• What you will do
Reproduce the lines that start at the one containing "Given: Click the icon" and end after the one containing "Looking at the screenshot, I should [1136, 199].", swapping "search field" for "search box" and leaving everything else unchanged.

• Data rows
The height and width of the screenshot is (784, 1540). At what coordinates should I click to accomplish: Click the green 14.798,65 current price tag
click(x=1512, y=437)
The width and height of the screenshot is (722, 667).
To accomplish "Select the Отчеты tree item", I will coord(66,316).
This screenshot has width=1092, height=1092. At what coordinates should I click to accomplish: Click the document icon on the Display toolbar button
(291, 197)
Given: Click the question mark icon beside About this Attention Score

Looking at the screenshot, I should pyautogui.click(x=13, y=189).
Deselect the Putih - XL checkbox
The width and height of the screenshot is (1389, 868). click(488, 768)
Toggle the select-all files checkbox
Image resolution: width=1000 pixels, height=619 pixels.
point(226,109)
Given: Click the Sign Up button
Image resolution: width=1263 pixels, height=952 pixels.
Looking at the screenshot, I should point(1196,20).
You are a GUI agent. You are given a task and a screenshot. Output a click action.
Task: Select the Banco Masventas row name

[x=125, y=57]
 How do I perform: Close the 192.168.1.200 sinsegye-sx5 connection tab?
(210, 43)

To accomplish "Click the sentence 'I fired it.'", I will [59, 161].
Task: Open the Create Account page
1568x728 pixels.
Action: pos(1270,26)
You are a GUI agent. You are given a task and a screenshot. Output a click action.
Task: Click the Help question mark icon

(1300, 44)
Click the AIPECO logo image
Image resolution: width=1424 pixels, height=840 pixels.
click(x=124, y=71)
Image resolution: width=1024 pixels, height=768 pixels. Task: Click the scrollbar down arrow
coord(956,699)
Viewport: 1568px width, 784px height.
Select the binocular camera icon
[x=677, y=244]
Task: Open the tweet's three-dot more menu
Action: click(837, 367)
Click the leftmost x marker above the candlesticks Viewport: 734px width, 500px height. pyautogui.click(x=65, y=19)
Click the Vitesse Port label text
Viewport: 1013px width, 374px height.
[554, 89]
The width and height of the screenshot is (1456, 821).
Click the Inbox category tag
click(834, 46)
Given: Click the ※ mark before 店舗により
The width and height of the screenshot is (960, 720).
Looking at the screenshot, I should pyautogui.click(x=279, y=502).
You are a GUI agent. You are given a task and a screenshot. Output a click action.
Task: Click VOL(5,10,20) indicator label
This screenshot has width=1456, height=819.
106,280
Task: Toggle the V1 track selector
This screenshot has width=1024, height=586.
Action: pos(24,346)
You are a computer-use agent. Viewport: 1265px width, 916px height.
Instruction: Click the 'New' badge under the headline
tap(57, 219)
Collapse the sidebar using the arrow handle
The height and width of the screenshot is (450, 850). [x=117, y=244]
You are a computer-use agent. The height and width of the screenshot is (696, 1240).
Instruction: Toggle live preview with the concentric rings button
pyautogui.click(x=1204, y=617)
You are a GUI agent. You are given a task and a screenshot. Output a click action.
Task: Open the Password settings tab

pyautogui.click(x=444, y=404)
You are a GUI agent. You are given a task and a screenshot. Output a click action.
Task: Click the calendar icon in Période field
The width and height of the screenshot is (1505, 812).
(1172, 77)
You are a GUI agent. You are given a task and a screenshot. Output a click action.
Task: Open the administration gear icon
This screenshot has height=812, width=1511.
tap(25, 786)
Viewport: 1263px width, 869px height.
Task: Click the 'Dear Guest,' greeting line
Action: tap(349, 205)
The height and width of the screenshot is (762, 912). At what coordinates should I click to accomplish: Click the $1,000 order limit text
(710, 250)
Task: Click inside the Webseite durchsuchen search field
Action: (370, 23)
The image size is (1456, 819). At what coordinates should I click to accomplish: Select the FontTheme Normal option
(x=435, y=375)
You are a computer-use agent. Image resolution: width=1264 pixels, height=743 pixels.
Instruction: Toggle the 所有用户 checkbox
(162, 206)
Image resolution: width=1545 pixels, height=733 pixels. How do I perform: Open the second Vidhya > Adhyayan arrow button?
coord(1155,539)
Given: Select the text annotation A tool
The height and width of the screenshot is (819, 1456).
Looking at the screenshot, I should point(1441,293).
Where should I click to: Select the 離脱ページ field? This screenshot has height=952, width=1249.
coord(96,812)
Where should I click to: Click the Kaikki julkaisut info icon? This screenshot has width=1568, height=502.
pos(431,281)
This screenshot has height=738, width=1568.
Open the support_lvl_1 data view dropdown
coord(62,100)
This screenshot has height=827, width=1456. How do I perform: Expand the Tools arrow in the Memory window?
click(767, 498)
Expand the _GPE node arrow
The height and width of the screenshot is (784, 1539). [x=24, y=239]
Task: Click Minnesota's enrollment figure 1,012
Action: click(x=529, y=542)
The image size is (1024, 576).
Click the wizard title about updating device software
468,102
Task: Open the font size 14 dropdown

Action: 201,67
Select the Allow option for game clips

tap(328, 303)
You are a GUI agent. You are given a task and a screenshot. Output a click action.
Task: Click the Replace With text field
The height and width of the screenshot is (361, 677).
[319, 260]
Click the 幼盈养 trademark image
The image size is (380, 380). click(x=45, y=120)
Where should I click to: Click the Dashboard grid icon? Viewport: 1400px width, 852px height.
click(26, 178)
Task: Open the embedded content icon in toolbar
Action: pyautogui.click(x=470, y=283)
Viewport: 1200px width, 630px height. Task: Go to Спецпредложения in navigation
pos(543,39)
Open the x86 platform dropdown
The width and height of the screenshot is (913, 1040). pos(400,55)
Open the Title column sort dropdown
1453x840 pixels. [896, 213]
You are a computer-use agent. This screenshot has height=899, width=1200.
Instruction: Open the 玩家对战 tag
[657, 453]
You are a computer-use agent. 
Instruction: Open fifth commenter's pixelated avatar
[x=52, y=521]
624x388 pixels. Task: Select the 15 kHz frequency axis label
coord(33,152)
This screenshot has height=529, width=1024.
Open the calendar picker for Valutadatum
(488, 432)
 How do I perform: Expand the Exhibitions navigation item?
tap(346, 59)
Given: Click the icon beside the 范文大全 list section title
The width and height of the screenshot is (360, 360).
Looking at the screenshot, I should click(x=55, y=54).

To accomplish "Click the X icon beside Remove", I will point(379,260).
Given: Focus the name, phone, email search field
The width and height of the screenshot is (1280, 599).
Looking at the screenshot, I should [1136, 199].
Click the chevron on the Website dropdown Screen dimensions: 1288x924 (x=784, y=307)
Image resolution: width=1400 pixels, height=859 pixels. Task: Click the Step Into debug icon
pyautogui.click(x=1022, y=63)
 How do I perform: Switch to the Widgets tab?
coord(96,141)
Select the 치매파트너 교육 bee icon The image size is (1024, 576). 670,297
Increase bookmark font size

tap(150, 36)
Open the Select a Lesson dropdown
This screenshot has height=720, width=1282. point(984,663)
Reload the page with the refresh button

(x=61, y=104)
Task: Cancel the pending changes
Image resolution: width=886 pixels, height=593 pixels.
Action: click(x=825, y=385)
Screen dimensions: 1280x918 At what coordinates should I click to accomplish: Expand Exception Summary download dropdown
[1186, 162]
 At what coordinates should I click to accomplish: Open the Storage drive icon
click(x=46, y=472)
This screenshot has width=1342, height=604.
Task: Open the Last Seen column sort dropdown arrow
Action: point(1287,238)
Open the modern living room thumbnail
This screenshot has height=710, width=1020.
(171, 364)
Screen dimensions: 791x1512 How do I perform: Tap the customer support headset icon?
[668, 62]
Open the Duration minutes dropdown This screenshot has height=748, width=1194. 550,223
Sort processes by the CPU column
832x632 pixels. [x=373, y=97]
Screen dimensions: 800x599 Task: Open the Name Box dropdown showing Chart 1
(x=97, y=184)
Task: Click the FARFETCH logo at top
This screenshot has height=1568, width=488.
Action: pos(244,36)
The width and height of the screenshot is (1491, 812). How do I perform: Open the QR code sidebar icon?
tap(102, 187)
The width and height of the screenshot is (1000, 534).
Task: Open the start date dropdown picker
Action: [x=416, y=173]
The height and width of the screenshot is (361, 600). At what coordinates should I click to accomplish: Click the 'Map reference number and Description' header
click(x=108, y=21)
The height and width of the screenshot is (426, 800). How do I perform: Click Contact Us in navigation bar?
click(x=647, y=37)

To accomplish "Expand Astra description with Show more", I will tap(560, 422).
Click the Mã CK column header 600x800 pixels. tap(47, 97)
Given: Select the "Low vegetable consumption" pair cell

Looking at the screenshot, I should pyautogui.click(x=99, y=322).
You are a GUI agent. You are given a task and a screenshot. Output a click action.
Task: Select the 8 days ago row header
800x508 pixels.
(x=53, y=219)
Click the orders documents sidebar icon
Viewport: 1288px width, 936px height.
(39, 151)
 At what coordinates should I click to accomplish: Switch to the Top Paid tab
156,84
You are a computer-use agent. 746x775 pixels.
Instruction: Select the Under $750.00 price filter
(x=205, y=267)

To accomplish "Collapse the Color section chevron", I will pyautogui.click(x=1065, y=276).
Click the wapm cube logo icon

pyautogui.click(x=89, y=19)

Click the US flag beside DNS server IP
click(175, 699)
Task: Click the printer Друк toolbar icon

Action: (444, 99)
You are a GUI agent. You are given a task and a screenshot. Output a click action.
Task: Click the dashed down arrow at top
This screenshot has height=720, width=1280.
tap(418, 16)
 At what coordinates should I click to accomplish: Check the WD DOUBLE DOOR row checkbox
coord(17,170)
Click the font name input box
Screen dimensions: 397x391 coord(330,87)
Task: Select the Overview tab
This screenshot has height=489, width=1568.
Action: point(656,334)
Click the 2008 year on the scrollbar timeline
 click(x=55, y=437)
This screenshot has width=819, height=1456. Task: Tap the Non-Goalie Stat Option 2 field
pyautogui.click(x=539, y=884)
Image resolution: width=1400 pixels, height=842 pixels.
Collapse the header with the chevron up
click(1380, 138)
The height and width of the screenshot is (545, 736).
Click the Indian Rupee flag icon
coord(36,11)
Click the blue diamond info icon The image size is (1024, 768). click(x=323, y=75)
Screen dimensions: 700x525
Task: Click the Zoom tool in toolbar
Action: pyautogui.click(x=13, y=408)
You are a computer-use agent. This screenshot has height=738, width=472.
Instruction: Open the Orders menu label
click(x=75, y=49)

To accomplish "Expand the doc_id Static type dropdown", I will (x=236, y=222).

• Result for this exercise
Given: Click the icon beside the 范文大全 list section title
The width and height of the screenshot is (360, 360).
Looking at the screenshot, I should click(x=55, y=54).

To accomplish "Click the X icon beside Remove", I will point(379,260).
Given: Focus the name, phone, email search box
The width and height of the screenshot is (1280, 599).
Looking at the screenshot, I should [1136, 199].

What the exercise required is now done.